If I generate the amalgamation for android without other librarys, the running time of WhatsThis App is about 700ms.
However, when I generate Amalgamation with libnnpack.a or others librarys generate by ndk-build, the running time of WhatsThis became more than 6000ms, some times almost 7s.
here is what I have done:
CFLAGS += -I${MXNET_ROOT} #mxnetroot
CFLAGS += -I${MXNET_ROOT}/dmlc-core/include #mxnetroot/dmlc-core/include
CFLAGS += -I${MXNET_ROOT}/include #mxnetroot/include
CFLAGS += -I${MXNET_ROOT}/mshadow #mxnetroot/mshadow
CFLAGS += -DMXNET_USE_NNPACK=1
CFLAGS += -DMXNET_USE_NNPACK_NUM_THREADS=8
CFLAGS += -I${NNPACK_ROOT}/include
LDFLAGS += -L${NNPACK_ROOT}/obj/local/armeabi-v7a
LDFLAGS += -lnnpack -lpthreadpool -lnnpack_ukernels -lcpufeatures
CFLAGS += -I${NNPACK_ROOT}/third-party/gtest-1.7.0/include
CFLAGS += -I${NNPACK_ROOT}/third-party/gtest-1.7.0
CFLAGS += -I${NNPACK_ROOT}/third-party/pthreadpool/include
CFLAGS += -I${NNPACK_ROOT}/third-party/FXdiv/include
CFLAGS += -DMSHADOW_STAND_ALONE=1
CFLAGS += -DMSHADOW_USE_CUDA=0
CFLAGS += -DMSHADOW_USE_MKL=0
CFLAGS += -DSHADOW_RABIT_PS=0
CFLAGS += -DMSHADOW_DIST_PS=0
CFLAGS += -DMSHADOW_USE_SSE=0
CFLAGS += -DMXNET_USE_OPENCV=0
CFLAGS += -DMXNET_PREDICT_ONLY=0
CFLAGS += -DDISABLE_OPENMP=1
Who can help me to solve this?
WRT NNPACK, there are a few useful patches for NNPACK (non-MXNet specific) we'll PR shortly:
1) Improve multithreaded performance via a pthreadpool rewrite.

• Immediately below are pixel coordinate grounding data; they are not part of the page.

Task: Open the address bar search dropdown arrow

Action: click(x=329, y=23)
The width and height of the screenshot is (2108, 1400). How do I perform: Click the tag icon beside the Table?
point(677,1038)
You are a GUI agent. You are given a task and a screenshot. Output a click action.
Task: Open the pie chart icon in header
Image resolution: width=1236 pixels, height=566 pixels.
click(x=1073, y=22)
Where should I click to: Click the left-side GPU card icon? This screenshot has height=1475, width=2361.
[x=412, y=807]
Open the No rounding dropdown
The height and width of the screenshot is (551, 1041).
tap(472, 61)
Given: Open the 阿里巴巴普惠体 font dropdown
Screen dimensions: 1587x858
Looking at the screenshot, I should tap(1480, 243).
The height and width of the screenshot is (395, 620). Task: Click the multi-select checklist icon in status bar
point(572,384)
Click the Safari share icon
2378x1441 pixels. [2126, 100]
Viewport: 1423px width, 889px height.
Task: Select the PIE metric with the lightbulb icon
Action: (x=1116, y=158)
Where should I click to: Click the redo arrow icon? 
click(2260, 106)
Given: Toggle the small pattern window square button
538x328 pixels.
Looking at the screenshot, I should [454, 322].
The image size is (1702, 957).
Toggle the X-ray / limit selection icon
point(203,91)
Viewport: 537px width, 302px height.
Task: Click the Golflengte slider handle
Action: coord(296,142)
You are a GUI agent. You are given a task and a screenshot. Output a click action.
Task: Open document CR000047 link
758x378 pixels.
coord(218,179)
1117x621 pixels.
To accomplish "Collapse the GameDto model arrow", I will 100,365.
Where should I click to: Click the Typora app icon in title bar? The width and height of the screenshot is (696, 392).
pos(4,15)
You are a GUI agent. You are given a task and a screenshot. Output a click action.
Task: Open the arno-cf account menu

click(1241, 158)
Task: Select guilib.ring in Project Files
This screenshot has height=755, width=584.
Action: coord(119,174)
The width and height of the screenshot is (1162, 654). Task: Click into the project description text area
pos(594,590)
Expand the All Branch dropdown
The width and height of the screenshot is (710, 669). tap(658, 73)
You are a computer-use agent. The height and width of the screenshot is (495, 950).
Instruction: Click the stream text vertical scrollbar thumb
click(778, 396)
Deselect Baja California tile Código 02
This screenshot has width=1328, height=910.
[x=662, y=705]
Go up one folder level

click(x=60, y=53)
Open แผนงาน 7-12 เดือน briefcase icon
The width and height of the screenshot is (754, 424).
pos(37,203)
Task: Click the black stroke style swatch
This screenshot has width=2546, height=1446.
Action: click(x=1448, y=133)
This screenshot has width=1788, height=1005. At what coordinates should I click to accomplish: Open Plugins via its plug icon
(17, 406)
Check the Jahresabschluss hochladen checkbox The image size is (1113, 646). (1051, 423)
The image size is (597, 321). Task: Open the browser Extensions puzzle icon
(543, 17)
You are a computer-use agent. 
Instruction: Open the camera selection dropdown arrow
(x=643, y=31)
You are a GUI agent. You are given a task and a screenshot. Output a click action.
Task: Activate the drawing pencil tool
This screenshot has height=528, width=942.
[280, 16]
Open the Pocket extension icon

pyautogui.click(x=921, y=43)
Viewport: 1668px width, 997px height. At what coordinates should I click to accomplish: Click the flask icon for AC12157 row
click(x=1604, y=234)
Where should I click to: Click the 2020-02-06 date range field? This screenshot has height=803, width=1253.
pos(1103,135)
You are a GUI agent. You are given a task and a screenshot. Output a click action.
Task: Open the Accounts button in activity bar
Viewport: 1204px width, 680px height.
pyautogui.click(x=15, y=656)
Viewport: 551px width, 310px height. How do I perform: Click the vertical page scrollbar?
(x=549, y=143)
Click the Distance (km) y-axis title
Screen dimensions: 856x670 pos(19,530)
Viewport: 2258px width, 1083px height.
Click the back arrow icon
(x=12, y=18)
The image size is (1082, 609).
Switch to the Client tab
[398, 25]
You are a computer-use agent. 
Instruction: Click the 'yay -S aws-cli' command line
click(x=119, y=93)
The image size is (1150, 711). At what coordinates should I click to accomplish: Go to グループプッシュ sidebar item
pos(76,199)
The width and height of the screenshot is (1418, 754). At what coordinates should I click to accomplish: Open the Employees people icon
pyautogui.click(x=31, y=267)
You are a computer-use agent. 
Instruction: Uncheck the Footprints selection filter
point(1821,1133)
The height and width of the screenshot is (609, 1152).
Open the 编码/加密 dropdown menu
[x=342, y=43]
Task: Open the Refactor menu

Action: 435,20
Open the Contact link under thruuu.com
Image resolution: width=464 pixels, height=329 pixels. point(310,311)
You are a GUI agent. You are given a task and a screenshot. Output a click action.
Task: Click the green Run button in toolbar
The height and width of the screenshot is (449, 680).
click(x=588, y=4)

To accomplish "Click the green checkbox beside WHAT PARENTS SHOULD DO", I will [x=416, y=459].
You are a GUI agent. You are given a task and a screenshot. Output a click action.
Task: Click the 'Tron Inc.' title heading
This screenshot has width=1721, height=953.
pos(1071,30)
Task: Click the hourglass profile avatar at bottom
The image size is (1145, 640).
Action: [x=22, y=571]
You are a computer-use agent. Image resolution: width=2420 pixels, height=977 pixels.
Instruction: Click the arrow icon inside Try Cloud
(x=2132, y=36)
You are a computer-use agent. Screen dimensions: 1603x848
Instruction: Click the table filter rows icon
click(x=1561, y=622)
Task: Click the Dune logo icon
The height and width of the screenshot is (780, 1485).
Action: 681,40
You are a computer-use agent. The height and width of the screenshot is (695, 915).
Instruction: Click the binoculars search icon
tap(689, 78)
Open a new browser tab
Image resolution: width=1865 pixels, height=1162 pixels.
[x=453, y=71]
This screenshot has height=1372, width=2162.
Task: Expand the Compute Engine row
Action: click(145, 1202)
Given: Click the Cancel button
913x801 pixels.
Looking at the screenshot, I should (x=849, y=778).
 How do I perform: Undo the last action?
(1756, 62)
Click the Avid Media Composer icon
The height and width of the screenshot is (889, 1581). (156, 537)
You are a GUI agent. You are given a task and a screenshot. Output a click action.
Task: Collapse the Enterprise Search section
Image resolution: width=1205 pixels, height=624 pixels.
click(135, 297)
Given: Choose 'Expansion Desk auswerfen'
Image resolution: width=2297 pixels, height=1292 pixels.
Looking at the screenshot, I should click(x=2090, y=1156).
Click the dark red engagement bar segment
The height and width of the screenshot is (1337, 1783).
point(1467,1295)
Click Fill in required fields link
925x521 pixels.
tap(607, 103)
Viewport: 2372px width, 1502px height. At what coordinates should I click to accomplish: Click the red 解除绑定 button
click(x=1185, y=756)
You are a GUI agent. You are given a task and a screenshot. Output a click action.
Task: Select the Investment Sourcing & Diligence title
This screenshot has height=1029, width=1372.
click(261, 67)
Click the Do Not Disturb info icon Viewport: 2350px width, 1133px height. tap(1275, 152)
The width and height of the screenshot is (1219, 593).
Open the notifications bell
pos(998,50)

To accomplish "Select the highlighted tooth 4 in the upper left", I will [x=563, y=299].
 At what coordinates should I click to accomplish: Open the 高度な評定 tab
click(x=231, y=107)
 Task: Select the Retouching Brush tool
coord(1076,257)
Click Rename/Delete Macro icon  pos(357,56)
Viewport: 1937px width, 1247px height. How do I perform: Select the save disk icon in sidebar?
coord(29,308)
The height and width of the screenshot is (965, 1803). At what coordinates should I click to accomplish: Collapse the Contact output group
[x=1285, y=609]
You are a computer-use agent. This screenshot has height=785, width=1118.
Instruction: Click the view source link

2) Improve 3x3 convolutions via dedicated NEON impl.
Those improve performance vs im2col/sgemm performance (even at batch-size=1 and small channel sizes) pretty significantly.
NNPACK in MXNet now is very limited, please try this pr: https://github.com/dmlc/mxnet/pull/4373 i have test it on PC, which will speed 2x~7x. thansk. @ydmo
@ydmo I use same method as you, and modify whatisthis to VGG network and do image segmentation task. I can give 5x speedup.
This issue is closed due to lack of activity in the last 90 days. Feel free to reopen if this is still an active issue. Thanks!
Most helpful comment
WRT NNPACK, there are a few useful patches for NNPACK (non-MXNet specific) we'll PR shortly:
1) Improve multithreaded performance via a pthreadpool rewrite.
2) Improve 3x3 convolutions via dedicated NEON impl.
Those improve performance vs im2col/sgemm performance (even at batch-size=1 and small channel sizes) pretty significantly.